In-Situ Reactive Synthesis of Full Dense Si 2 N 2 O by Incorporating of Amourphous Nanosized Si 3 N 4 ; Effect of MgO and Y 2 O 3

How to cite this article Rezazadeh M, Emadi R, Saatchi A, Ghasemi A. PIn-Situ Reactive Synthesis of Full Dense Si2N2O by Incorporating of Amourphous Nanosized Si3N4; Effect of MgO and Y2O3 J Nanostruct, 2019; 9(1):131-140. DOI: 10.22052/JNS.2019.01.014 Si2N2O is considered as a new great potential structural/functional candidate in place of Si3N4. The amorphous Si3N4 nanopowder was incorporated into silica sol by adding of MgO and Y2O3 as sintering aid.
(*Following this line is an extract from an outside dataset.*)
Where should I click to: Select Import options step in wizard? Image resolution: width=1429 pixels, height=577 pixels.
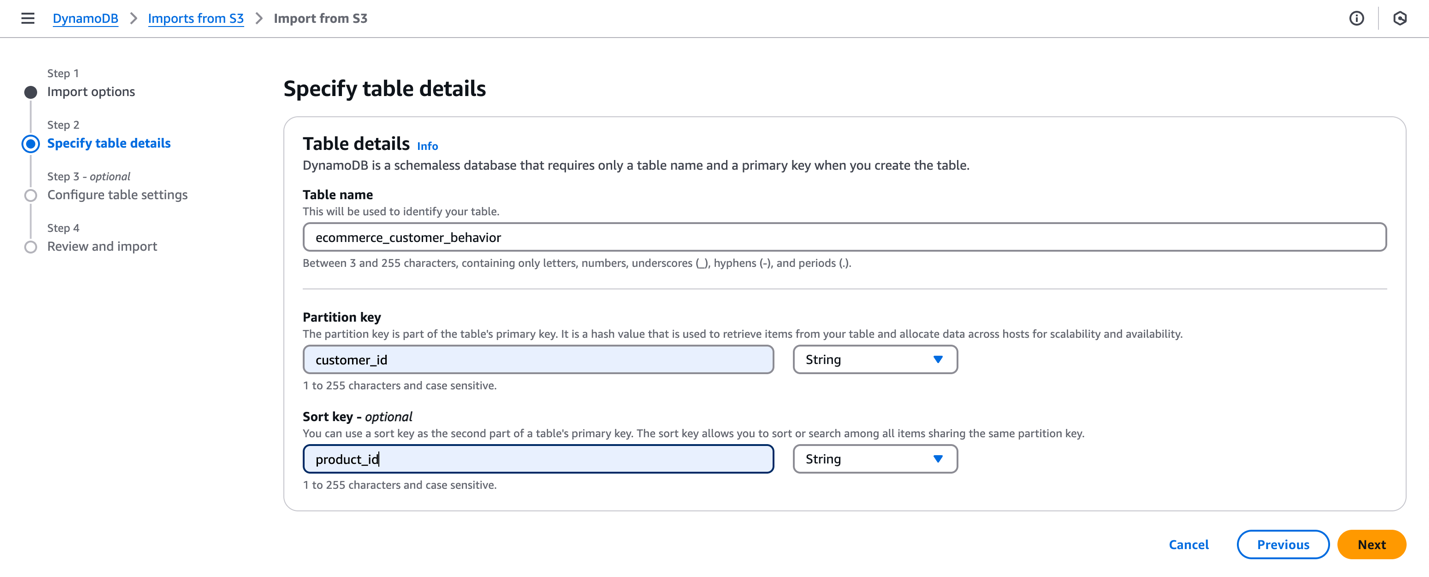click(x=91, y=92)
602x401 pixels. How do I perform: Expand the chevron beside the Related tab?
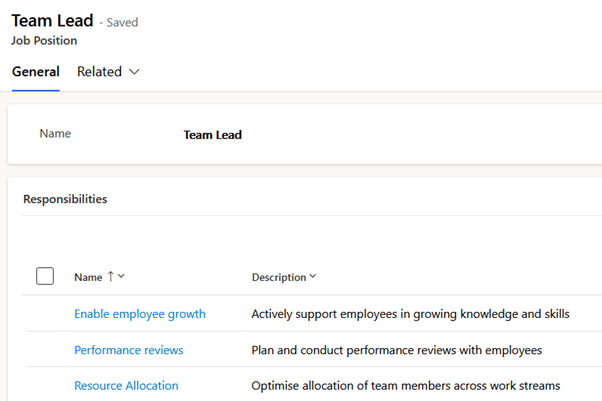click(135, 72)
Synthesized powders were heated by spark plasma sintering at a heating rate of 100 oC/min yielded fully dense compacts at 1550 and 1750 oC for 40 min. The phase formation of samples was characterized by X-ray diffraction technique and Raman spectroscopy. The microstructure was studied by field emission scanning electron microscopy equipped by energy dispersive X-ray spectroscopy. Optical emissivity of Si2N2O phase was investigated by photoluminescence spectroscopy. The obtained results confirm that employing MgO in compare to the Y2O3 could promote the fabrication of a fully dense pure Si2N2O specimen by SPS at much shorter time than conventional sintering. Si2N2O have a strong, stable blue emission band centered at 455 nm with excitation wavelengths of 240 nm.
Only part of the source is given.